Since arriving at UNH in September, Institute for the Study of Earth, Oceans and Space (EOS) associate director David Divins has been busy facilitating, coordinating and communicating with the team of 50 researchers that comprises one of UNH’s most productive research units.

But that doesn’t mean his scientific work is over. Divins, EOS’s first full-time associate director since 2012, is an oceanographer with three decades of research and leadership behind him and a Department of Energy-funded project ahead.

That project, which aims to assess the potential fuel production capability of methane hydrates in the Gulf of Mexico, taps Divins’s deep experience in geomorphology and ocean mapping. Methane hydrates — methane trapped within a solid water matrix similar to ice — in the Gulf of Mexico could provide enough natural gas to power the U.S. for 250 years, but “it’s hard to know what the real volume is or how producible it is,” says Divins.

The multi-year project will drill cores in the seafloor to recover methane hydrates and bring them to the surface for further study; Divins’s involvement will be in mapping and identifying drill sites and conducting field tests of coring equipment. Those are skills Divins has in spades: For the decade prior to his arrival at UNH, he managed the Integrated Ocean Drilling Project, now called the International Ocean Discovery Program, for the nonprofit Consortium for Ocean Leadership in Washington, D.C.

Prior to the Consortium for Ocean Leadership, Divins spent 16 years in Colorado, 11 as a research scientist at the University of Colorado Cooperative Institute for Research in Environmental Sciences and a five-year stint as a geophysicist at the National Oceanic and Atmospheric Administration in Boulder. The Framingham, Massachusetts, native holds a Ph.D. in oceanography from Texas A&M University.

“As funding opportunities become more competitive, we’re going to have to start looking at how we can team up across centers, across campus and also with other universities and institutes.”

Divins calls his position at EOS “a melding of my science and management skillset.” In addition to liberating EOS director Harlan Spence, a principal investigator on several high-profile space projects, of the day-to-day operations of EOS, Divins has several strategic priorities in his crosshairs.

He’ll draw on his ocean of knowledge as he tackles one of those priorities: helping the School of Marine Science and Ocean Engineering fulfill the vision on which it was founded in 2013.

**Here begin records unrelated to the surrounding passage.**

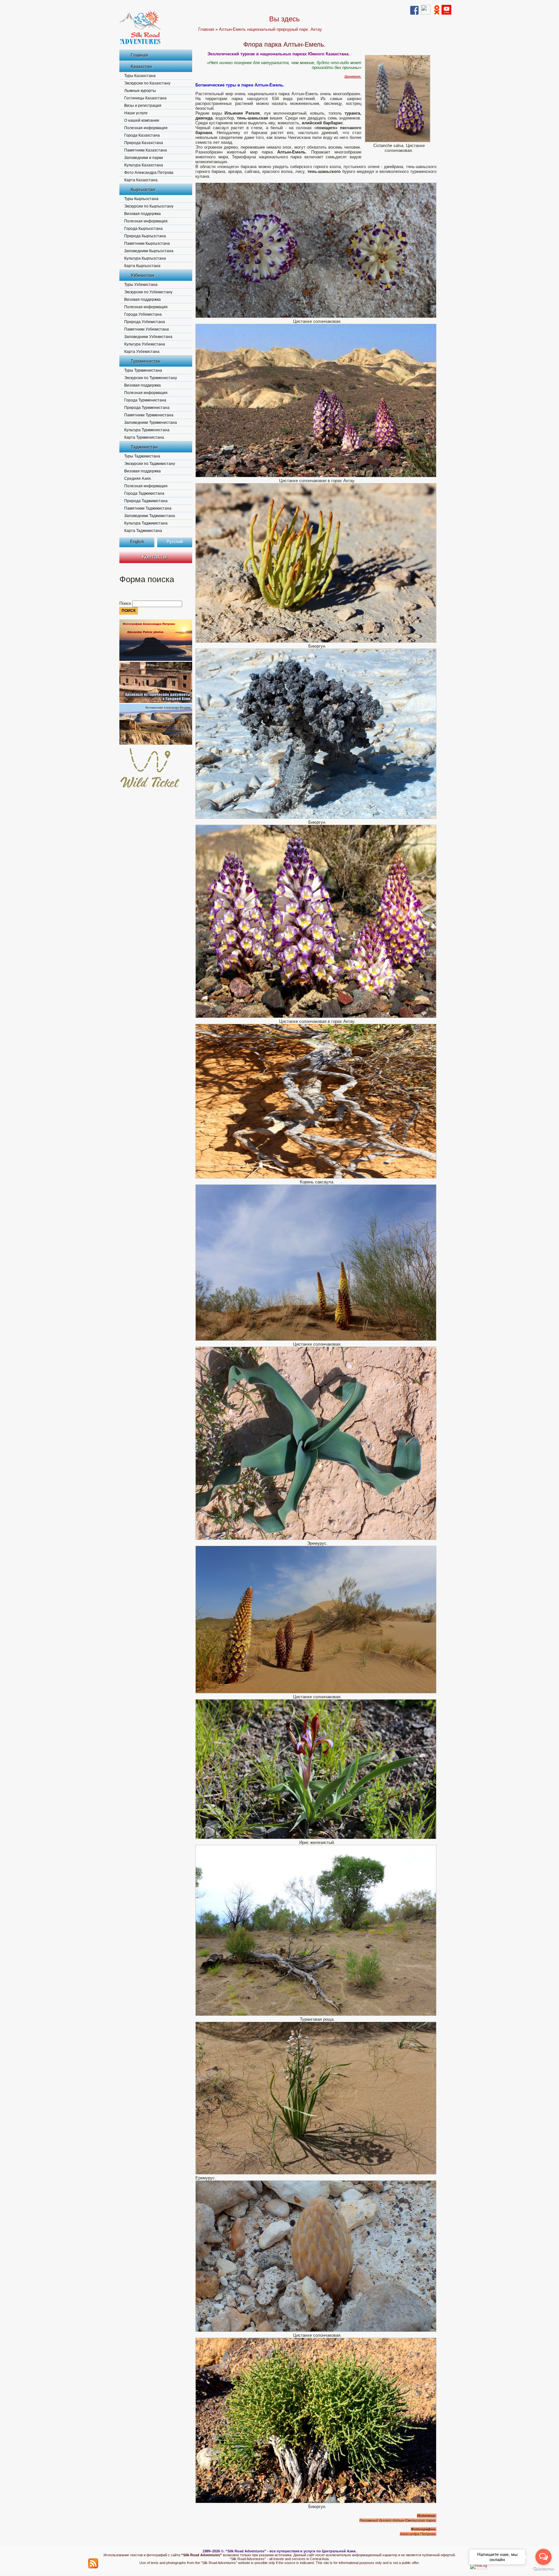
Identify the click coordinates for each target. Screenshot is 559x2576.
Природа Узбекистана (144, 322)
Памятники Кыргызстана (147, 243)
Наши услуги (136, 113)
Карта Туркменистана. (144, 437)
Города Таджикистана (144, 493)
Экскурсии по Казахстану (147, 83)
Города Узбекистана (143, 314)
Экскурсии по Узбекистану (148, 292)
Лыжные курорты (140, 90)
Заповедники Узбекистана (148, 336)
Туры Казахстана (140, 75)
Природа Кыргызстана (145, 236)
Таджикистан (144, 446)
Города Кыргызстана (143, 228)
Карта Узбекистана (141, 351)
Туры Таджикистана (142, 456)
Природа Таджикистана (146, 501)
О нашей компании (141, 120)
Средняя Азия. (138, 478)
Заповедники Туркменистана (150, 422)
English (137, 541)
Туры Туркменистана (143, 370)
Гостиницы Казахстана (145, 98)
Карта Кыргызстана (142, 266)
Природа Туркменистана (147, 407)
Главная (139, 55)
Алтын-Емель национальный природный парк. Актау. (271, 29)
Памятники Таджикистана (147, 508)
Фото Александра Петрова (148, 172)
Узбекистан (142, 275)
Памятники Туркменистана (148, 415)
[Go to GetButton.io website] (543, 2569)
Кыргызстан (143, 189)
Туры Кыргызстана (141, 199)
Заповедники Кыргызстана (148, 251)
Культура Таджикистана (146, 523)
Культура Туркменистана (147, 430)
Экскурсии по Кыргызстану (148, 206)
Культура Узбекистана (144, 344)
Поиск (125, 603)
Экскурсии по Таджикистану (149, 463)
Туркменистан (145, 361)
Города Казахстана (142, 135)
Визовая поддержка (142, 213)
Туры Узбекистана (141, 284)
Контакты (154, 556)
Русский (175, 541)
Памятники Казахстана (145, 150)
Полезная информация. (146, 221)
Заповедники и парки (143, 157)
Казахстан (141, 66)
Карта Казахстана (141, 180)
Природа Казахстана (143, 143)
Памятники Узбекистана (146, 329)
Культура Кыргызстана (145, 258)
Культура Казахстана (143, 165)
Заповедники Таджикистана (149, 516)
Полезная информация (146, 128)
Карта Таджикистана (143, 530)
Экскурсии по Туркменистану (150, 378)
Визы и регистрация (142, 105)
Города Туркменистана (145, 400)
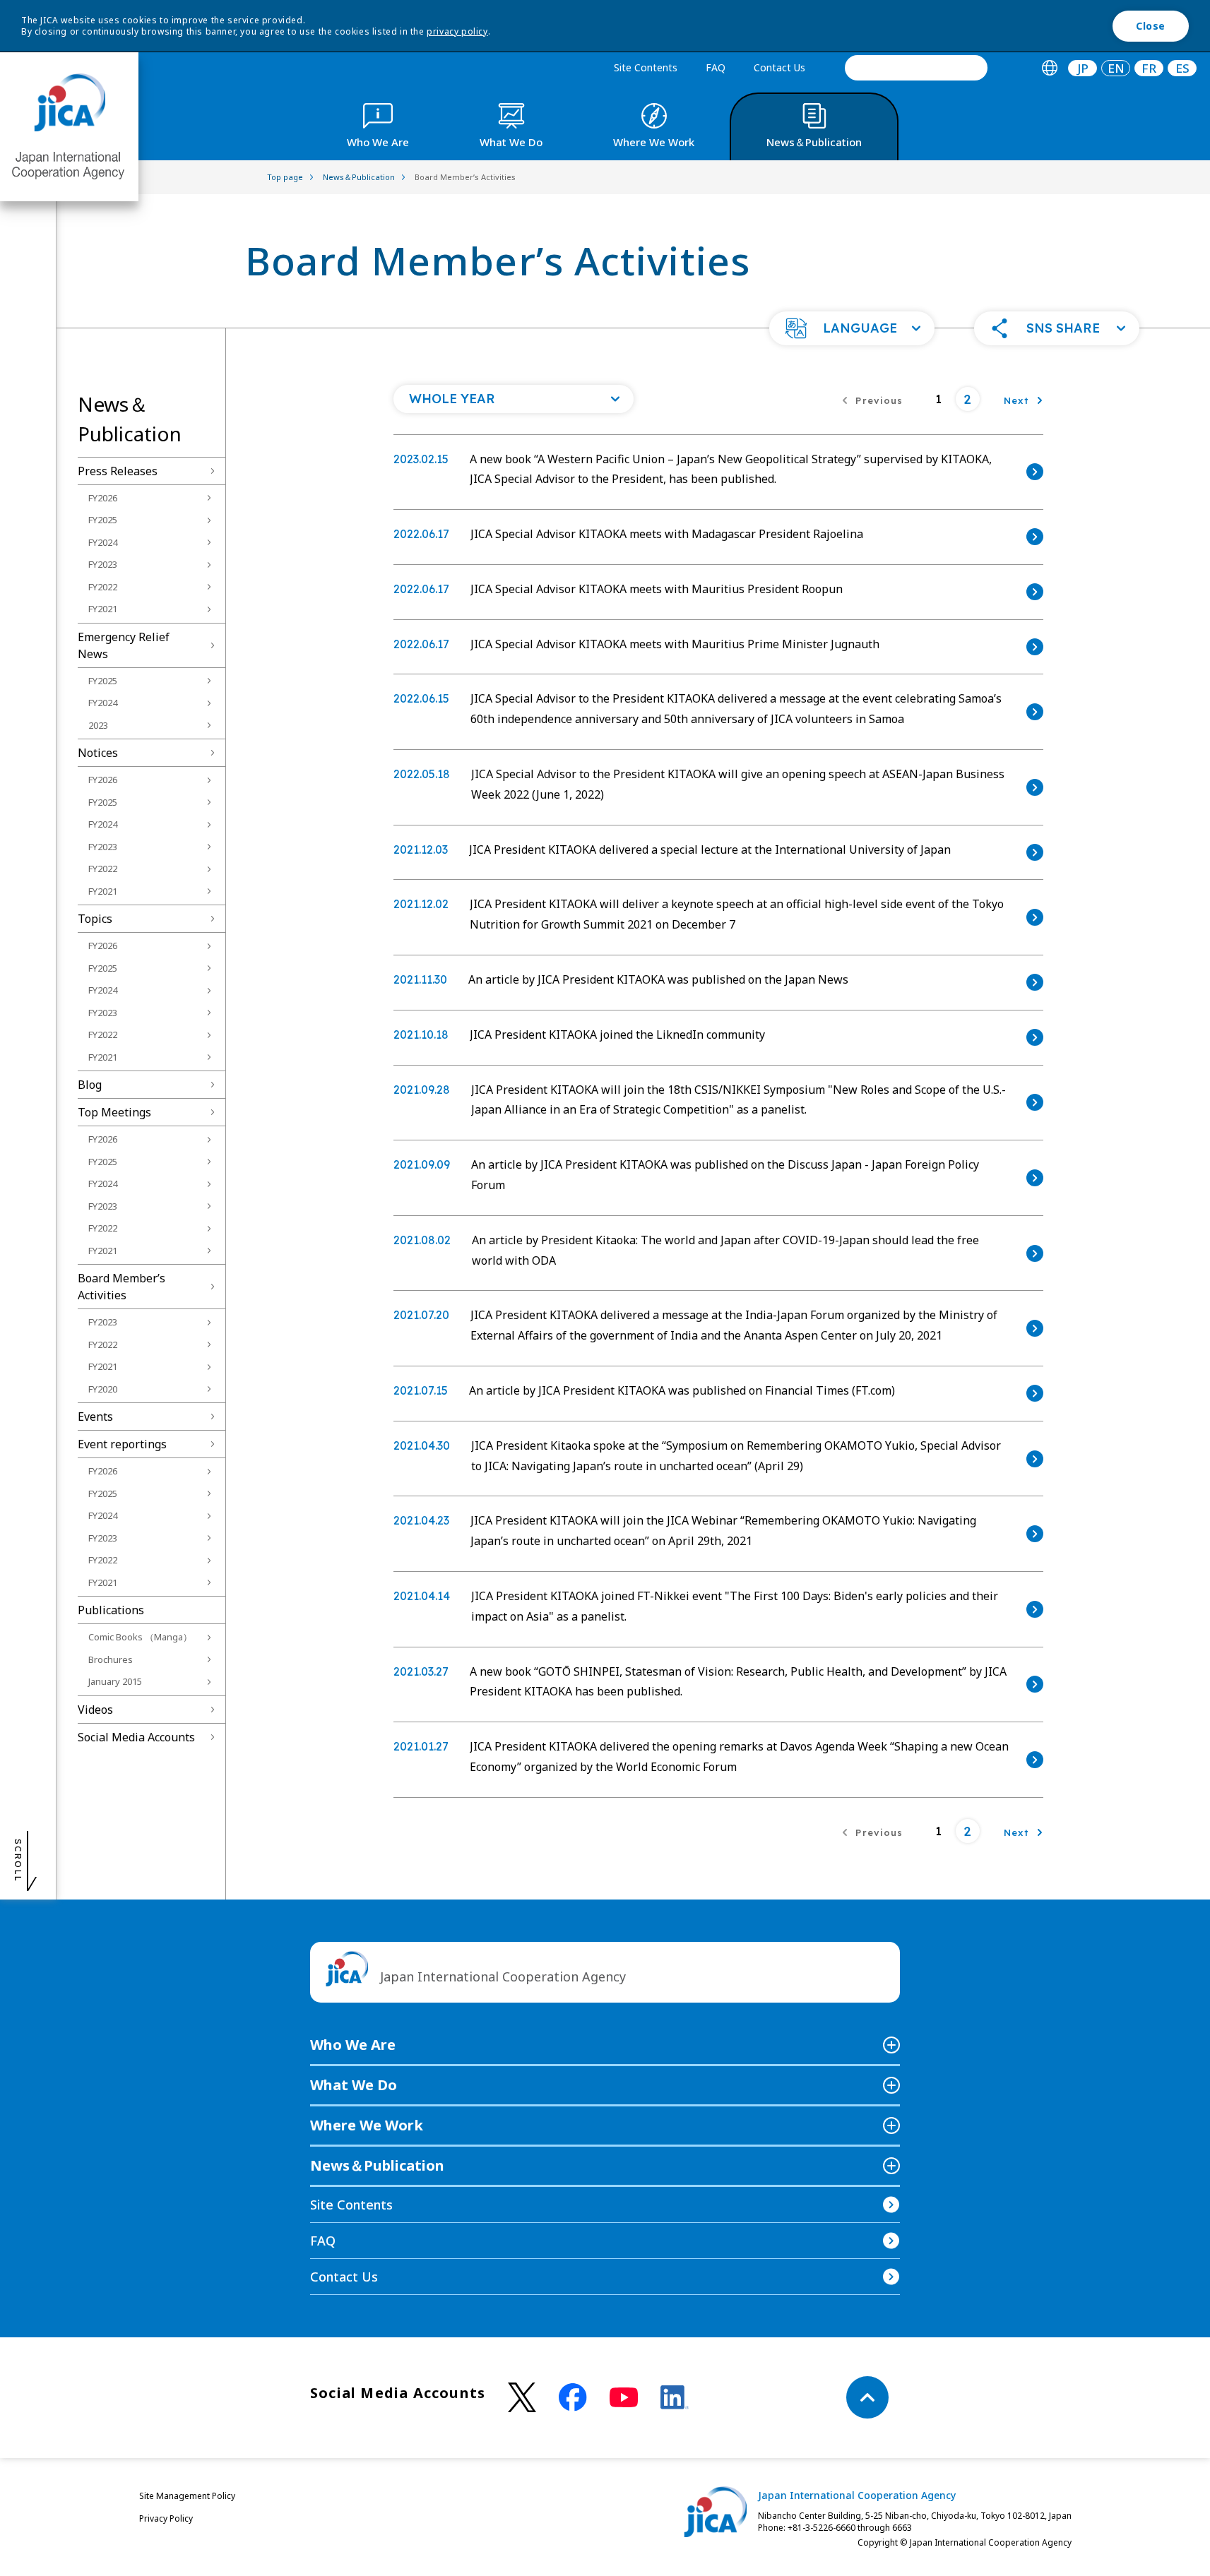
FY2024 (102, 542)
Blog (90, 1084)
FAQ (715, 67)
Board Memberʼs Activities (121, 1286)
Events (95, 1416)
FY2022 (102, 586)
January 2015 (115, 1681)
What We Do (353, 2084)
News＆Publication (377, 2165)
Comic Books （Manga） (140, 1636)
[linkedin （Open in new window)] (674, 2397)
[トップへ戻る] (867, 2397)
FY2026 (102, 497)
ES (1182, 68)
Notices (98, 753)
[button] (852, 328)
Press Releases (118, 471)
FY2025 (102, 519)
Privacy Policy (166, 2518)
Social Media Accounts (136, 1737)
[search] (916, 67)
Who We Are (353, 2044)
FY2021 (102, 608)
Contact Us (779, 67)
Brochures (110, 1659)
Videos (95, 1709)
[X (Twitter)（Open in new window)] (522, 2398)
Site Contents (645, 67)
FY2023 (102, 564)
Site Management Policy (187, 2496)
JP (1083, 68)
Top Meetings (114, 1112)
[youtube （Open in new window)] (624, 2397)
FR (1148, 68)
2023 (98, 725)
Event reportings (122, 1444)
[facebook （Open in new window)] (573, 2397)
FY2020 (102, 1389)
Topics (95, 918)
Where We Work (366, 2125)
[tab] (1049, 68)
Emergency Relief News (124, 645)
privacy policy (457, 31)
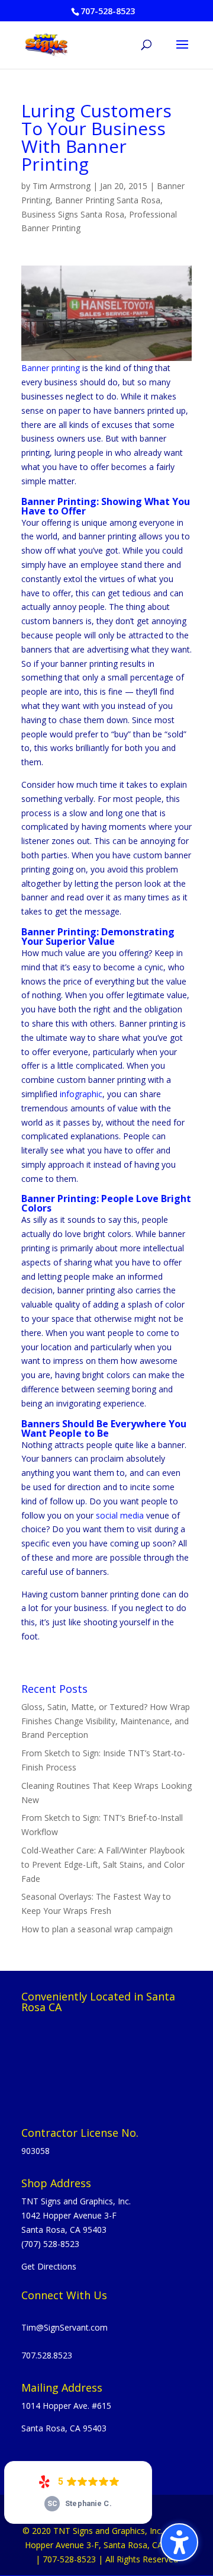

“UNH has done a great job of securing marine funding, and there’s a lot of exciting stuff coming out of here, but I don’t think UNH can quantify all it does in a coherent way,” he says. “Not only is the marine school an umbrella … it’s also a place for us to work with each other and even expand what we do in interdisciplinary ways so, for example, chemists and biologists can work together and have a place to help them initiate those dialogues — that’s really part of the big vision for the school.”

Bringing together multidisciplinary teams across EOS is another focus of Divins’s work. “As funding opportunities become more competitive, we’re going to have to start looking at how we can team up across centers, across campus and also with other universities and institutes,” he says. “These days, you can’t get funded on a project that is not multidisciplinary.”